■ Exercise directions: Bring together every line in the data that includes "search".

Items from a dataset
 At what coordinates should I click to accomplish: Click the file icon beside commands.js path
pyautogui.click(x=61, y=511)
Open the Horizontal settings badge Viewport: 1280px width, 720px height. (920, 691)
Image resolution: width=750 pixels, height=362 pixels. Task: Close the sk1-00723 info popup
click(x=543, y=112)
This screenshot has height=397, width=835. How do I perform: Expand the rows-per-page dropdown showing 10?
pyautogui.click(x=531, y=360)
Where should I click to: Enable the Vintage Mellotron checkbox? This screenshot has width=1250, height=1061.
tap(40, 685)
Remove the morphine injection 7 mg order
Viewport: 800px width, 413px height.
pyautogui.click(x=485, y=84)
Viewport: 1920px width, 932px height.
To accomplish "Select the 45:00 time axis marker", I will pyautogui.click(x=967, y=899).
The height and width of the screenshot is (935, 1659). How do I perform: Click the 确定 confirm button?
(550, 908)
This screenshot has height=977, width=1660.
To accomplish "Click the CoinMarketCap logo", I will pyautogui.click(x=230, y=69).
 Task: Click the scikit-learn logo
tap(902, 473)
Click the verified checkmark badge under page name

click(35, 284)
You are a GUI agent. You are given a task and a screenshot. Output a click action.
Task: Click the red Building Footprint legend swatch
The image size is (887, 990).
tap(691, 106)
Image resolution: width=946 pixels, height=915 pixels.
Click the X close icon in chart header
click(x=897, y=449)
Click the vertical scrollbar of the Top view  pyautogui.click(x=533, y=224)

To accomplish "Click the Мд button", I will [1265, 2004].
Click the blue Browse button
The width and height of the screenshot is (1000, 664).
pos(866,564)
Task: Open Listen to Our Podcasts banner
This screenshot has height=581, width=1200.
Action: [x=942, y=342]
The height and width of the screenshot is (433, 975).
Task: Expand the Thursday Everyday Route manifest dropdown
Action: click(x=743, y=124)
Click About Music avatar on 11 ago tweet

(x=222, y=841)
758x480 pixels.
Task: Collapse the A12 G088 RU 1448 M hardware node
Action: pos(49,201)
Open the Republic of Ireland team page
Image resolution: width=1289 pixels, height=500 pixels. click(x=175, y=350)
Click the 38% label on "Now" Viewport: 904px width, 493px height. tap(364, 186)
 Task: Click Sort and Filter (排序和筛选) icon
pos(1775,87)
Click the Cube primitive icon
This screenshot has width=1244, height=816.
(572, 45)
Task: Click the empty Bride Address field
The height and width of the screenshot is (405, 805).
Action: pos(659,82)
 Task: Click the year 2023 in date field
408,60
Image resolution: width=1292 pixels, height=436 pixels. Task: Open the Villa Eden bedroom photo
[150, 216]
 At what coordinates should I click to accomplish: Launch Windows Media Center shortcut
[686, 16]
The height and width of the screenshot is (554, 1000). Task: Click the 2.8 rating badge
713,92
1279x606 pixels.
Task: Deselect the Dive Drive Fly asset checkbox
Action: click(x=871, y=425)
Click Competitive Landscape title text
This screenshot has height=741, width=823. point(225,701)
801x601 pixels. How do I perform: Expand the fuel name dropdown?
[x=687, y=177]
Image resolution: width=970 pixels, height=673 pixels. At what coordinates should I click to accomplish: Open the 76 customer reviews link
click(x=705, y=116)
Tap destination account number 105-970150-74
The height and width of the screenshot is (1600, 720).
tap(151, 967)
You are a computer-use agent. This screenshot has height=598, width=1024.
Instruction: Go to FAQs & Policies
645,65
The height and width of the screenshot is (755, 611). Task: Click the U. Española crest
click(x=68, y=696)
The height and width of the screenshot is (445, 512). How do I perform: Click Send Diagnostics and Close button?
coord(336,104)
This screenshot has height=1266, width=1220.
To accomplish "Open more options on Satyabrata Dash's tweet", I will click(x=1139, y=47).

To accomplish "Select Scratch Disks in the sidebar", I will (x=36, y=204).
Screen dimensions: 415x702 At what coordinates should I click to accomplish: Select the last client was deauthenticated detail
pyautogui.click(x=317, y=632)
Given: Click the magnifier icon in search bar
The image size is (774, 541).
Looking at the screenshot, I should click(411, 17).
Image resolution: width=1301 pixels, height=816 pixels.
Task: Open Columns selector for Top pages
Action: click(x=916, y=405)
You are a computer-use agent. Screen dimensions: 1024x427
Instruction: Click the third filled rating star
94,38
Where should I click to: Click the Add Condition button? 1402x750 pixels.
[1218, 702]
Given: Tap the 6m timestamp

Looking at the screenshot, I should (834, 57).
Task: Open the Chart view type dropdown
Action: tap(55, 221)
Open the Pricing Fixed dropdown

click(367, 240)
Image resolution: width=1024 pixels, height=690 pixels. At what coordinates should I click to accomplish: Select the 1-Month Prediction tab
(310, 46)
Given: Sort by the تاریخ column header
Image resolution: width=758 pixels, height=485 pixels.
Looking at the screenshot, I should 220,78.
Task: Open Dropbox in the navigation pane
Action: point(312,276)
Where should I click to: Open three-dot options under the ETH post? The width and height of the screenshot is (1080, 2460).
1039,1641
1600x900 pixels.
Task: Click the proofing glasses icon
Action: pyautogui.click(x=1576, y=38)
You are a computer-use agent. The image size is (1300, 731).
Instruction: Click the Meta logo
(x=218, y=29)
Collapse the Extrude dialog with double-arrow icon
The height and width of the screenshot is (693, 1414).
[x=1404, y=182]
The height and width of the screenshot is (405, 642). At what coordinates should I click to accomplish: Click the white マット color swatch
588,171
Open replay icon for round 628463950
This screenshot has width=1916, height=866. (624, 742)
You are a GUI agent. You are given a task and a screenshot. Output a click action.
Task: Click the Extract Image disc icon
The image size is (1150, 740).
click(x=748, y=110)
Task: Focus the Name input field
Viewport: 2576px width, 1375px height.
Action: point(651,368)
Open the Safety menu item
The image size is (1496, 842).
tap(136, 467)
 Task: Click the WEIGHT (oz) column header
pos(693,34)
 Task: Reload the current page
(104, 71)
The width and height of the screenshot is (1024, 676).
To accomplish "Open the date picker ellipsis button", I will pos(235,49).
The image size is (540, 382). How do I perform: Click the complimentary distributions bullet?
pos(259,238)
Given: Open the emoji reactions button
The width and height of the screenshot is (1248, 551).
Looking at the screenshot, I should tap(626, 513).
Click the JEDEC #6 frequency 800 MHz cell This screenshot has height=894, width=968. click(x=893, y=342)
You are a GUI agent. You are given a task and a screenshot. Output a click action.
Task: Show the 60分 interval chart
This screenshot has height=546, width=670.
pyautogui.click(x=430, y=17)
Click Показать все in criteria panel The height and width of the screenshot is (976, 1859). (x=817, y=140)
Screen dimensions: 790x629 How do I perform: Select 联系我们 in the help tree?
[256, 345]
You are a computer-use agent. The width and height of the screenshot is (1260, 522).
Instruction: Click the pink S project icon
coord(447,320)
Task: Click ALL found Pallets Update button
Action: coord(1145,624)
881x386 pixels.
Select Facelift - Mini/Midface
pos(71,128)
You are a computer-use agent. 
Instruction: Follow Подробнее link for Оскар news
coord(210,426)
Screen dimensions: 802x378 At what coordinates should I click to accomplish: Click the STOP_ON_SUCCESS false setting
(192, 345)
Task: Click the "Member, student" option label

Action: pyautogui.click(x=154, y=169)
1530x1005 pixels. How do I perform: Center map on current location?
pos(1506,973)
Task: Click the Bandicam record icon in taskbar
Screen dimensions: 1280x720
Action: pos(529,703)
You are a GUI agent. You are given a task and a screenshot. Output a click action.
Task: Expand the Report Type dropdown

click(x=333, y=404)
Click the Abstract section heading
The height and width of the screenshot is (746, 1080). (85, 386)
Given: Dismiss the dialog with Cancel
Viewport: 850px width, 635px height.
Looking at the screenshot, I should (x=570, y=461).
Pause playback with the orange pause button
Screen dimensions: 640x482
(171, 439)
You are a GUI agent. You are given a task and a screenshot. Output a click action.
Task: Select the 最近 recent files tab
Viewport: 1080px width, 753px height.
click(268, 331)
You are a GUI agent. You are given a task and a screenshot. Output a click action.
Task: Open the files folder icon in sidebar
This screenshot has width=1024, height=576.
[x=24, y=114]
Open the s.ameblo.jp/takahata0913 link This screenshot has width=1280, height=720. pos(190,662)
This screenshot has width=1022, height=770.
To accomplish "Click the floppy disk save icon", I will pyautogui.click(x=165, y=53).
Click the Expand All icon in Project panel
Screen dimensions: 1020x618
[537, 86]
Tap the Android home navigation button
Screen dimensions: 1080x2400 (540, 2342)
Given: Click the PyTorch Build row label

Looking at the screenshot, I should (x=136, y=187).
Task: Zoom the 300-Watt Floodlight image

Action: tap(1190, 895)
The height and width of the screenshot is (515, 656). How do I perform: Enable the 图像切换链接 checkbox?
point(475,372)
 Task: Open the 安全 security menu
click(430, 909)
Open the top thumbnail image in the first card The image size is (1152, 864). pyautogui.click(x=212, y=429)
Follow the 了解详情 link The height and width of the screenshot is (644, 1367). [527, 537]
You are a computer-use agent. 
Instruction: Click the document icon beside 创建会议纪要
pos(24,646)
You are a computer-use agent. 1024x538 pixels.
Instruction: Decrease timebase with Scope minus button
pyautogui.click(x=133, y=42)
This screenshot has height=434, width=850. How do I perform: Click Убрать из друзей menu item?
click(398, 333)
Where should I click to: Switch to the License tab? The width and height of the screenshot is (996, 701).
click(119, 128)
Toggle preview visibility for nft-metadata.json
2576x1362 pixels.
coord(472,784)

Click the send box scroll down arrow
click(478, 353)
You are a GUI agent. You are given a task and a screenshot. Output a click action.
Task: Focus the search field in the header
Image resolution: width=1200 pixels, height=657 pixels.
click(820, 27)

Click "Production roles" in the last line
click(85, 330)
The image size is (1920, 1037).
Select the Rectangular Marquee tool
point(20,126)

■ Task response:
Given: Click the magnifier icon in search bar
Task: Focus the search field in the header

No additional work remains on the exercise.